武将 島津義弘 第50話 嫡男・久保の死
文禄元年(1592)五月下旬 釜山浦・島津軍宿営地
釜山浦の海風が、湿った幕舎の布を揺らしていた。
その風を切るように、一騎の早馬が駆け込んだ。
馬の首には塩の白い泡がこびりつき、
伝令は泥にまみれたまま文書を差し出した。
薩摩から名護屋を経て釜山へ──
海路と陸路をつないで三日から七日を要する通信線を、
その馬は限界まで走ってきた。
封を切ると、薩摩からの第二報だった。
文の冒頭に、短い一行があった。
「久保、討死。

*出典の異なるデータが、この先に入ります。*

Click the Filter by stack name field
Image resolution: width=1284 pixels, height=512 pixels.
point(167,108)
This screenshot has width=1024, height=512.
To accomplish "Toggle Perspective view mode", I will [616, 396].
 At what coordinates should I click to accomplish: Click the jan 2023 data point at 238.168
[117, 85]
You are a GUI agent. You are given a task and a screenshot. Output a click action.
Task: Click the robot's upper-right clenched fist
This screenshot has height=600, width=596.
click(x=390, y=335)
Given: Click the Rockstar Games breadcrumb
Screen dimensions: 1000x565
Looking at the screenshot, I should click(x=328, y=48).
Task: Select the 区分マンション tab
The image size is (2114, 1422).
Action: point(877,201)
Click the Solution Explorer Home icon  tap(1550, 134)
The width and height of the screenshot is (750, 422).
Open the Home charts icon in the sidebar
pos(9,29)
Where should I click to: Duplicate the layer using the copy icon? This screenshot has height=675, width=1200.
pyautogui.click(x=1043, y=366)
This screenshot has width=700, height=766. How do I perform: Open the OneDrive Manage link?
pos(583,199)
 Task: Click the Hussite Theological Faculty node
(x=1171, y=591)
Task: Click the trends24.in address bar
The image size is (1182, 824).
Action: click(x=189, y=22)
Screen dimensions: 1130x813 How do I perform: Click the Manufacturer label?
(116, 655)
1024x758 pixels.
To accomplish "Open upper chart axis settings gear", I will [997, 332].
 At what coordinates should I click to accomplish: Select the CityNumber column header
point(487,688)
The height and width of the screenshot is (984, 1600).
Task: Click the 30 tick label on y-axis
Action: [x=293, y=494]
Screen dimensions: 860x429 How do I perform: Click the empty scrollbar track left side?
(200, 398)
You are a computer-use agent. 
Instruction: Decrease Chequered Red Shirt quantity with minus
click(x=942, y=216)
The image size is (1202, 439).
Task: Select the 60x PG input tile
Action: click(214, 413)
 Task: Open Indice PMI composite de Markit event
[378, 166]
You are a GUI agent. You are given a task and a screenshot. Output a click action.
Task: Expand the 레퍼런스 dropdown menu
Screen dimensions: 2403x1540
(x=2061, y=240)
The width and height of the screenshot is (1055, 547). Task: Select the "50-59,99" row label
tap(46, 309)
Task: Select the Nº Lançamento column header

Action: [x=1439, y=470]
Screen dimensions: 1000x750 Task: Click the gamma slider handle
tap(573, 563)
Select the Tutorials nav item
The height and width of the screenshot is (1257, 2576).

」
幕舎の空気が、音もなく沈んだ。
義弘は文を静かに読み進めた。
死因、場所、同行していた家臣の名。
伊集院方面で続いていた一揆勢の掃討の最中、
反乱の残党との小競り合いで負傷し、
そのまま息を引き取ったと記されていた。
薩摩国内では梅北一揆の余波がなお残り、
若い武将が不意の戦闘で命を落とす例は珍しくなかった。
軍議の場では、重臣たちが文書を回し読みした。
久保の隊には親族や同郷の者が多く、
文を握る手が震える者もいた。
声を荒げる者はいなかったが、
沈黙が広がり、
その沈黙が動揺の深さを示していた。
薩摩での処理状況が詳しく送られてきた。
久保は若年ながらも一隊を預かり、
伝令線と補給線の維持を任されていたという。
その指揮権は薩摩側で急ぎ代行者が置かれ、
家中の混乱を避けるため、
新しい指揮系統が整えられたと記されていた。
久保隊の処遇についても、
兵数、装備、荷駄、馬の再点検が行われ、
隊を解散するか、別隊に編入するかの評定が済んだという。
装備は整理され、荷駄は後方へ回され、
家中の線が乱れぬよう、再配置が進められていた。
文禄の役では補給が慢性的に不足しており、
本国側の再整理は前線の動きにも影響するため、
義弘はその報告を静かに読み取った。
その日の午後、
名護屋の島津本陣から追加の文書が届いた。
義久の判断が記されていた。
後継の暫定処理、家中の評定の結果、
薩摩国内の動揺を抑えるための方針。
義弘はその文を読み、
前線の軍に必要な連絡だけをまとめた。
ただ、家中の線が乱れぬよう、
前線からの連絡を整えるだけだった。
久保の死は、薩摩本国の軍政に大きな影響を及ぼしていた。
名護屋の島津本陣から届いた報告には、
本国側で久保隊の欠員を踏まえた再編が進められ、
伝令線・補給線の維持体制が急ぎ組み直されたと記されていた。
朝鮮の前線では、補給の遅れと他大名の動きに合わせて
行軍計画が静かに組み直されていた。
名護屋から届く指示は簡潔で、
義弘はその内容を読み取り、
前線の諸隊へ必要な連絡だけを整えていった。
本国の動揺を前線へ持ち込むことだけは避けねばならなかった。
夜、宿営地では兵の動きが静かだった。
久保の死は兵の士気に影を落としていた。
噂が広がらぬよう、
軍内の連絡が統一され、
休息時間と警戒配置が調整された。
兵の疲労と装備の損耗も再確認された。
義弘は、灯火の下で名護屋への報告書をまとめた。
久保の死の詳細、
島津軍の指揮系統の現状、
行軍計画の変更点。
文書は複数の経路で送られるため、
伝令が静かに準備を進めていた。
夜更け、義弘は地図の前に座った。
薩摩の地図と朝鮮の地図が並び、
二つの戦場が一本の線で結ばれていた。
外界の乱れは、
ついに家中の未来へと侵入してきた。
久保の死は、
戦場の外側から押し寄せる崩れの波が、
義弘の最も内側の線を断ち切ったことを示していた。